In the wake of sweeping Republican gains in yesterday’s elections, the biggest question facing President Obama is whether to “do a Clinton”-- adjusting to changed political realities with a sharp shift to the political center. The fact that White House aides tell the press that Obama will never preside over such a transition, or emulate Bill Clinton’s ideological flexibility, clearly exposes the hypocrisy in Democratic propaganda that previously praised Obama as the second coming of “Slick Willie.”
As a matter of electoral expediency, it made sense of Democratic apologists to try to talk about the “good old days” of the Clinton era rather than defending Obama’s own record of soaring unemployment and staggering budget deficits. In particular, liberal pundits and politicos loved to compare the prosperity and shrinking deficits of Bill Clinton’s reign to the financial reverses that characterized the last two years under George W. Bush—as if the choice between President Obama and his vociferous GOP critics actually amounted to a choice between Clinton and Bush.
But this nostalgic pitch ignored the sharp contrast between Clinton and Obama – two Democratic presidents with radically different policies and priorities. Clinton came to power as a centrist “New Democrat,” pledging to avoid the big government excesses of an older generation of liberals. Obama campaigned for activist government with a host of new initiatives, welcoming comparisons with FDR.
In a much-quoted State of the Union address (after the Republican sweep of 1994), Clinton announced that “the era of big government is over”; Obama insists the expansion of big government is just beginning.
Clinton pushed a pro-business agenda of deregulation and free trade; Obama bashes business and pledges to impose new regulation and a more protectionist trade policy, regardless of GOP opposition in Congress..
Clinton signed the Defense of Marriage Act and, after abandoning an early push for gays in the military, instituted “Don’t Ask, Don’t Tell’; Obama wants to repeal both Clintonian policies.
Clinton worked with the Republican Congress to achieve welfare reform, ending a dysfunctional federal entitlement; Obama enacted new and even more costly Washington entitlements, like the trillion-dollar health care bill.
Clinton dropped his plans for a government takeover of health care in face of ferocious public opposition; Obama rammed through an even more poorly designed “health care reform” and ignored the even more fervent resistance of an engaged electorate.
In the end, Clinton- under pressure from the Gingrich Congress—turned big deficits from the first president Bush into surpluses; Obama took moderate deficits from the second president Bush and tripled them.
No wonder news reports suggest that Bill Clinton, not Barack Obama, is the most popular campaigner for Democrats in this election cycle.

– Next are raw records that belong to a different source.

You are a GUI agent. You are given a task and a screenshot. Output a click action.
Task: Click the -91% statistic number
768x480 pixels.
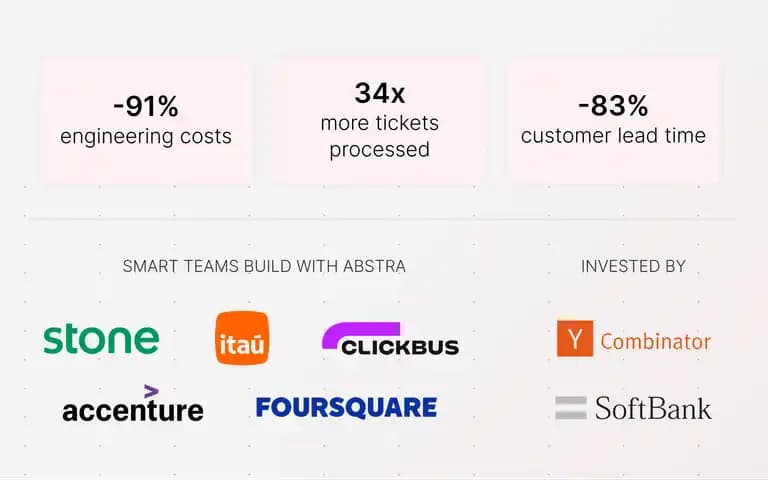[146, 106]
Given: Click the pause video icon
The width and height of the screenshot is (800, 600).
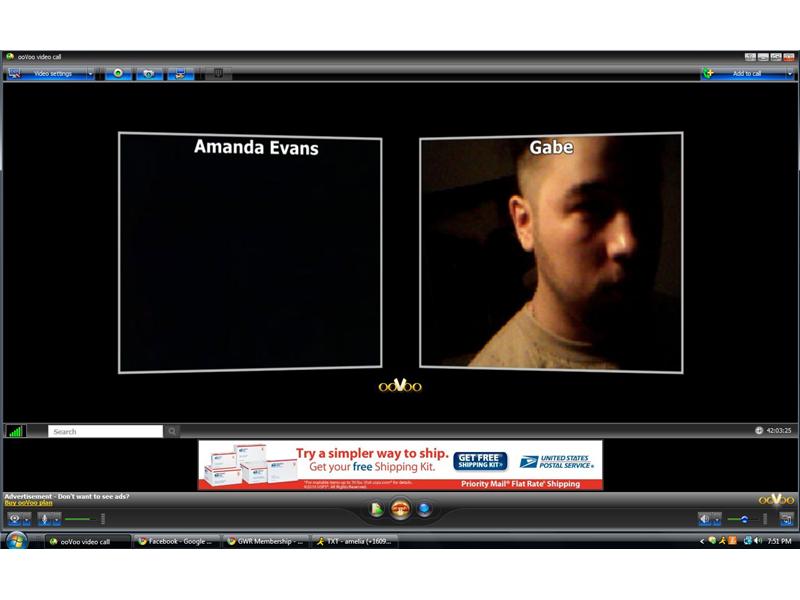Looking at the screenshot, I should pos(218,72).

Embattled candidates who want the current president to stay away because they fear close association with his unpopular record, welcome President Clinton with enthusiasm and gratitude.

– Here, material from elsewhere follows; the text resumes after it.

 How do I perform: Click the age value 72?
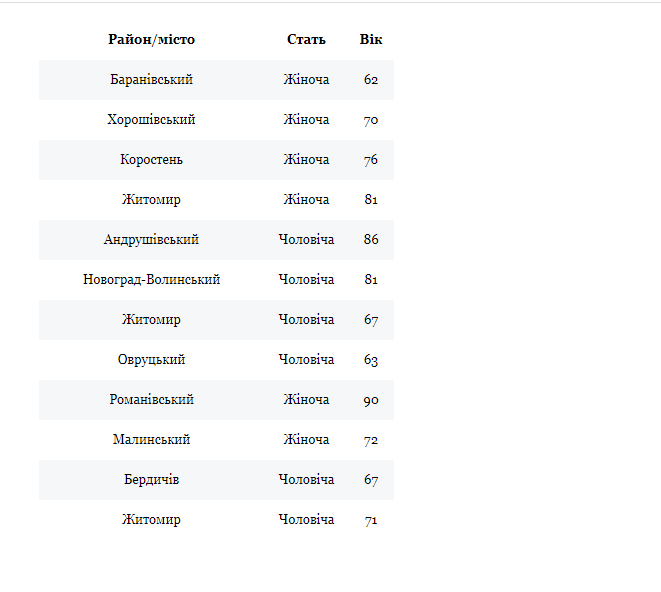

But those candidates fail to acknowledge that the turning point that saved Bill Clinton’s presidency came in November, 1994, with the Republican sweep of the midterm elections. Newt Gingrich and the “Contract with America” GOP captured 53 Democratic House seats, and 8 Democratic seats in the Senate. Almost immediately, Bill Clinton reoriented his presidency toward a strategy of “triangulation”: positioning himself as the sensible centrist who stood mid-way between the aggressive conservatives who controlled Congress and his own stridently liberal Democratic allies on Capitol Hill. Abandoning the activism and sweeping goals that characterized the first two years of his presidency, Bill Clinton rediscovered his identity as a New Democrat and governed successfully for the next six years as a pragmatic centrist.
Ironically, yesterday’s GOP gains could provide Barack Obama with the same opportunity to shift to the center that enabled Clinton to win his most notable political and budgetary successes. But Anne Kornblut of the Washington Post reported that “White House officials” privately resist comparisons between the two presidents. “If the House falls into Republican hands, they say, Obama will not repeat the Clinton governing script of 1995,” she writes. “Obama advocates argue that he is temperamentally ill-suited to such a strategy, both because is more interested in broad change than small bore tinkering and because it requires a level of deal-making that he has not appeared comfortable with.”

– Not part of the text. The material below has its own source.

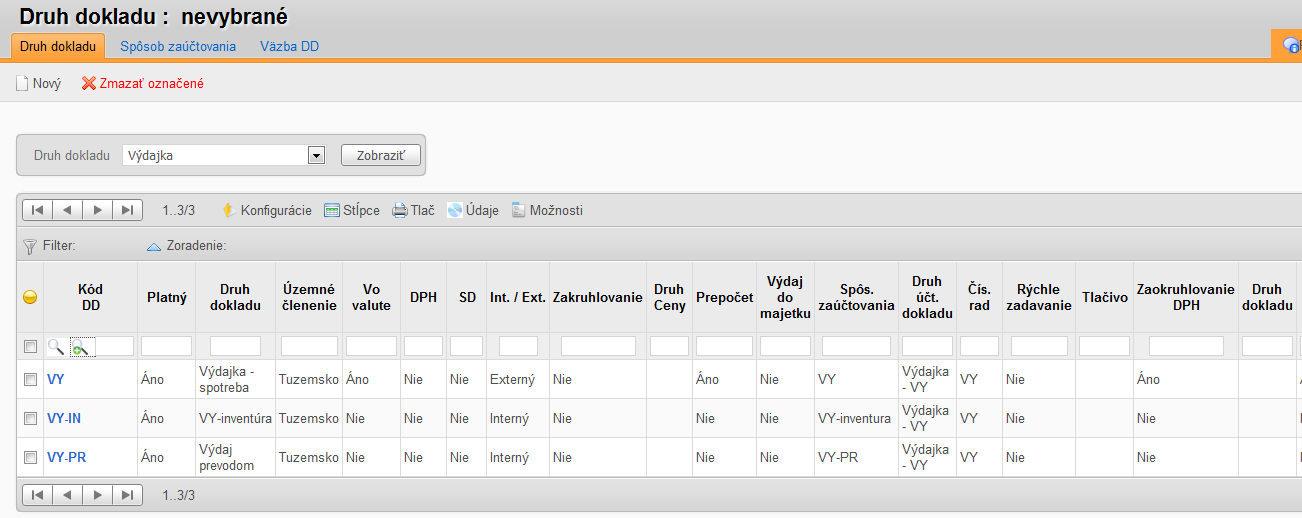
Task: Click the red Zmazať označené delete icon
Action: click(88, 84)
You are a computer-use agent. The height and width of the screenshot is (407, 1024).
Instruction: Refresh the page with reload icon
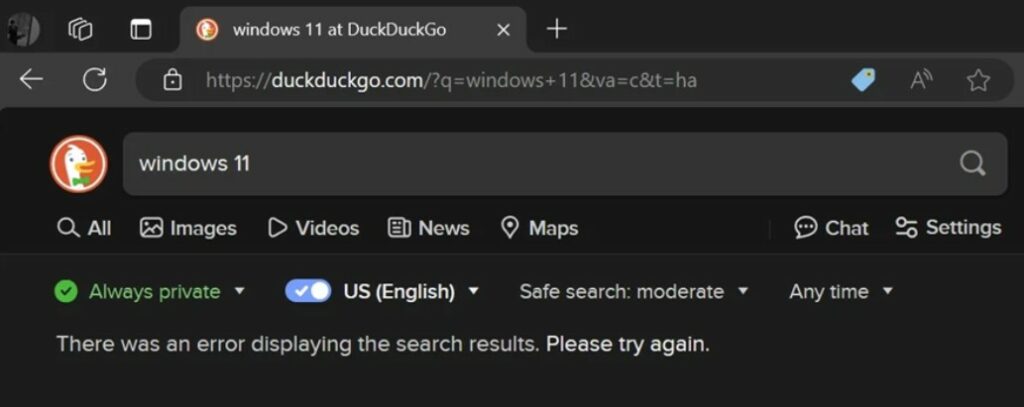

In other words, the president (who leaves on an Asian tour this Friday rather than meeting with the newly elected Congressional leaders) counts as the sort of haughty, inflexible ideologue who isn’t capable of adjusting his approach, even when his own political survival may require it. Having declared repeatedly during the campaign that Republicans must ride “in the back seat” while he continues to drive the government in the far left-hand lane, he’s hardly ready to invite them to ride shotgun, regardless of yesterday’s election returns.
In other words, it never made sense for the stiff, sour and self-righteous Barack Obama to compare himself to the ebullient, resilient, cheerfully amoral Bill Clinton. Despite the former president’s vigorous campaigning for beleaguered Democrats, a yearning to recapture the Clinton years played little apparent role in helping protect Obama’s Congressional allies.
Instead, even self-described moderates and independents who greatly admired President Clinton turned overwhelmingly to the GOP, voting for more balanced and mainstream policies in the only way they could – sending Republican re-enforcements to provide a sharp and decisive block to Obama’s calamitous lurch to the left.